Moreover, courts routinely have found that disclosure laws further the values of the First Amendment by educating voters, exposing corruption and promoting open and robust public debate. The Supreme Court, in Citizens United, voted 8-1 in favor of disclosure, explaining that “prompt disclosure of expenditures can provide shareholders and citizens with the information needed to hold corporations and elected officials accountable for their positions and supporters.”
Faced with this legal consensus, the National Organization for Marriage’s lawyers and other transparency opponents fall back on the claim that donors will be “intimidated” if their financial support is made public. They rely on a Supreme Court case issued at the height of the civil-rights era, which held that the NAACP was not required to disclose its membership lists to the state of Alabama for fear its members would be subject to physical violence if their activities were made public and that civil-rights organizations would be unable to operate as a result.
Proponents and opponents of same-sex marriage certainly are engaged in a heated debate. But it is insulting to claim transparency would leave major campaign donors vulnerable to the violent intimidation tactics civil-rights activists faced in the era of Bull Connor.
To put this in context, remember how these same groups howled about so-called “harassment” when gay-rights advocates called for a boycott of Target over contributions supporting Republican gubernatorial candidate Tom Emmer. But that isn’t harassment. It’s a boycott — one of the time-honored ways in which ordinary people, without access to wealthy corporate treasuries, can organize for change and make sure their voices are heard in the political process.

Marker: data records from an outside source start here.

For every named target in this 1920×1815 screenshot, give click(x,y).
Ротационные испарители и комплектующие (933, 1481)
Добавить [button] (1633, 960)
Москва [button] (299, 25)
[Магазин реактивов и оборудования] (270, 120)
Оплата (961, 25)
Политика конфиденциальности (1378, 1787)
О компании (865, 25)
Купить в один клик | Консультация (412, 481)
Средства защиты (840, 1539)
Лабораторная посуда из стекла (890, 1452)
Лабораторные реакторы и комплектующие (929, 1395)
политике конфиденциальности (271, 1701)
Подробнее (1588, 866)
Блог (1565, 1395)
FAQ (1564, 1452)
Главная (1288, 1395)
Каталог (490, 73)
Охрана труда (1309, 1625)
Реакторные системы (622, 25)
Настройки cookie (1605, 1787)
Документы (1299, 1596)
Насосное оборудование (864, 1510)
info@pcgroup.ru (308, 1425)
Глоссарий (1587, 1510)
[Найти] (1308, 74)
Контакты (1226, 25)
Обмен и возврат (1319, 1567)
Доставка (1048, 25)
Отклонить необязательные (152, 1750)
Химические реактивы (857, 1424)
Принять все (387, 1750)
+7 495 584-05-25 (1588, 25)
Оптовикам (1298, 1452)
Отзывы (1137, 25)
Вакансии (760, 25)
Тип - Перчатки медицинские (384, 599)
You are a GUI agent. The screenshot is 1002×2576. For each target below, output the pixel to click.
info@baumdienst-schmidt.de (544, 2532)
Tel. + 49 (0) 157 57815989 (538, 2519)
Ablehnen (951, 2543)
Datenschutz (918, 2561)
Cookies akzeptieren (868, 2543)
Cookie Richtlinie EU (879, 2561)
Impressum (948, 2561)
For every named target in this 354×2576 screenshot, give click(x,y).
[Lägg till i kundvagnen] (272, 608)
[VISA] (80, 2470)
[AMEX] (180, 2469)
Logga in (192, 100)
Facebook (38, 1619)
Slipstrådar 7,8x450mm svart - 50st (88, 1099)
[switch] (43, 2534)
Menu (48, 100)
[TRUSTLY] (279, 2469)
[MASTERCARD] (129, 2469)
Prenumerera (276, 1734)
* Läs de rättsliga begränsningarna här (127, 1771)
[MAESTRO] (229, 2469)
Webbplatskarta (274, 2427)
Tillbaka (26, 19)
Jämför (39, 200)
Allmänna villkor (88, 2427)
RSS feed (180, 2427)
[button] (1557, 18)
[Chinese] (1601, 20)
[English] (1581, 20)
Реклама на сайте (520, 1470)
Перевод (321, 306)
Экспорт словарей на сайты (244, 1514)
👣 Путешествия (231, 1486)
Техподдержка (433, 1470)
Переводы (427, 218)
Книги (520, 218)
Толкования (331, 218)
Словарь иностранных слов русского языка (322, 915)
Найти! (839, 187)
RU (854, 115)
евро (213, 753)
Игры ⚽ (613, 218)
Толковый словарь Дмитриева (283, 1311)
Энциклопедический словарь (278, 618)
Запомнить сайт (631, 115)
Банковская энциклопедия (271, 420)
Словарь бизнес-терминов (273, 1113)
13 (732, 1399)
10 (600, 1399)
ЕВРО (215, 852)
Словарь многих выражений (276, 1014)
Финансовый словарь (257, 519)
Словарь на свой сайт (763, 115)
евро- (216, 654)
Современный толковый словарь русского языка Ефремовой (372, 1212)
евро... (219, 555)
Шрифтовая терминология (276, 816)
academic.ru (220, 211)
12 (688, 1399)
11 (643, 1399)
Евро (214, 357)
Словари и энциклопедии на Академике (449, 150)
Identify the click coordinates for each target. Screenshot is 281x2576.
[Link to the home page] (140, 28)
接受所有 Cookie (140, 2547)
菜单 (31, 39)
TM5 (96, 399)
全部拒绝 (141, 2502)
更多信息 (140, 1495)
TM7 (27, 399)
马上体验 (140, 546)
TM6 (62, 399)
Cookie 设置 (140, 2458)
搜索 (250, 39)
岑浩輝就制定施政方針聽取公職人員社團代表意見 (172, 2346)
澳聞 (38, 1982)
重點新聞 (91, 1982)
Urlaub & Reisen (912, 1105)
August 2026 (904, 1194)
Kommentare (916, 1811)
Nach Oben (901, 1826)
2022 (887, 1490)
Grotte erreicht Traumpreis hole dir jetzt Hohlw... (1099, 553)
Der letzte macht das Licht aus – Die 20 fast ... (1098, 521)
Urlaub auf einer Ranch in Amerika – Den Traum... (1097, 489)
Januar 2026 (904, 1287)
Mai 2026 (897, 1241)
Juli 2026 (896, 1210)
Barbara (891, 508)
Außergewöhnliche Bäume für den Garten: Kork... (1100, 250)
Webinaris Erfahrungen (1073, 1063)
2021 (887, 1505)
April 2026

It’s hard to avoid the irony of the National Organization for Marriage and other activists wrapping themselves in the mantle of the NAACP while disparaging the grass-roots activism of opponents. This hypocrisy is especially unseemly given that boycotts always have been powerful tools for grass-roots advocates on all sides of the political spectrum. Same-sex marriage opponents have boycotted companies as diverse as McDonald’s, Home Depot and Ford Motor Co., to protest corporate contributions to gay-rights organizations or to support same-sex partnerships. And nobody doubts such strategies are protected by the First Amendment.
As Justice Antonin Scalia (no fan of gay marriage) put it in a case where opponents of same-sex marriage unsuccessfully challenged the constitutionality of a Washington state disclosure law: “There are laws against threats and intimidation; and harsh criticism, short of unlawful action, is a price our people have traditionally been willing to pay for self-governance. Requiring people to stand up in public for their political acts fosters civic courage, without which democracy is doomed.”
We may not agree with Justice Scalia about marriage equality. But we surely agree that the stakes are too high — not just for same-sex marriage but for democracy and the First Amendment — to shroud this debate in secrecy.
Mark Ladov serves as counsel for the Democracy Program at the Brennan Center for Justice at the New York Universtiy School of Law, and Mike Dean is the executive director of Common Cause Minnesota. They wrote this for the News Tribune.